I am 25 years old and a fairly experienced psychonaut. I have used psychedelics and entheogens for nearly 8 years. I have used MDMA 2-3 hundred times over a period of 3 years. I was very lucky in the sense that throughout these many experiences, I was still receiving the emotional/empathogenic effects of this wonderful substance. Alas, however, after three years of use, Ecstacy only served to make me roll 'hard,' not 'nice.' This was about 3 years ago. I have not used Ecstacy since.
Recently, however, I found myself at a rave with someone who is new to the scene. My wife and several friends were there also. I myself have not been involved in these kind of parties for several years and joined my friend as a 'guide' of sorts.
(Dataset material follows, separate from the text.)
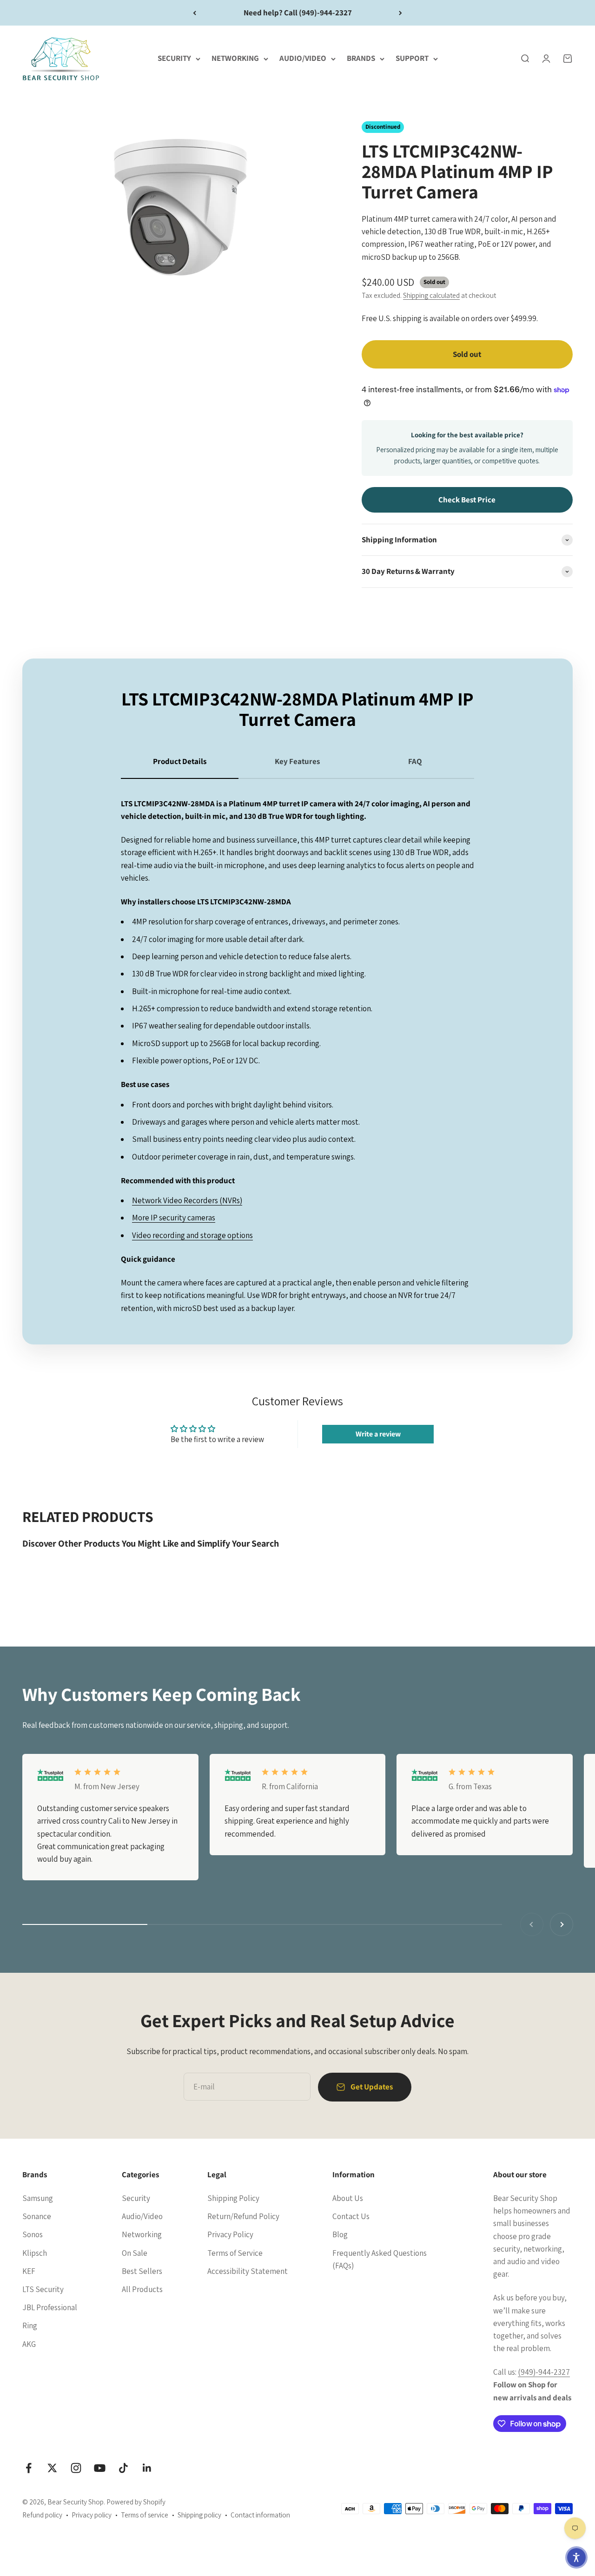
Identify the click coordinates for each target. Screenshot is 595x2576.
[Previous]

I took 3.5 pills over the course of 4 hours or so. The pills worked and seemed relatively clean (hard to tell with street pills).
I experienced all of the expected perceptual shifts along with the numerous body effects. I was very clearly 'rolling.' I was lacking, however, the thing that makes ecstacy so wonderful: the joy. I wanted that feeling that some term a 'peak experience.' I wanted to feel love for those around me but the empathogenic effects were nowhere to be found. I was tired. Not sleepy.
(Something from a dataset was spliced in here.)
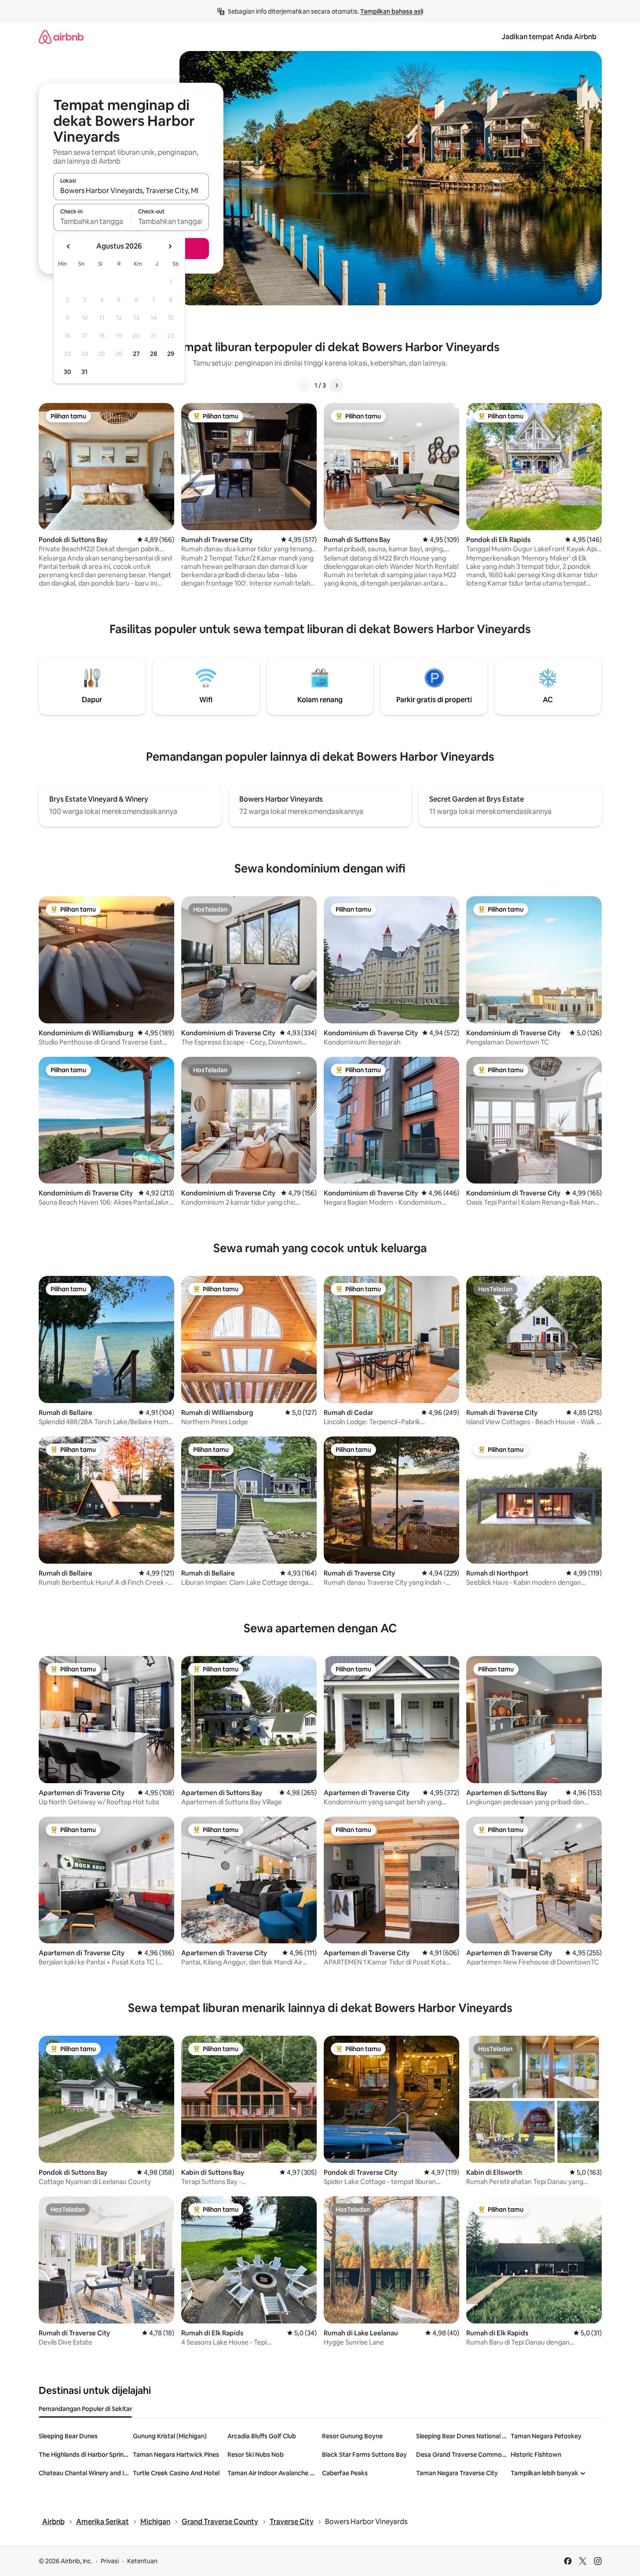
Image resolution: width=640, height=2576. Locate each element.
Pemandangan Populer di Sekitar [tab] (85, 2409)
I don't know if it was the strattera I take daily but did not in years past. I don't know if it was the inordinately high dose to which I subjected myself. I've heard and read many stories of the 'loss of magic' (I call it loss of 'joy') but have never heard of this effect spanning years of non-use. I was hugely disappointed. I do intend to try again with a 5-HTP regimen preceding the experience; I've had success with this in the past.
I hope this is revealing in some way.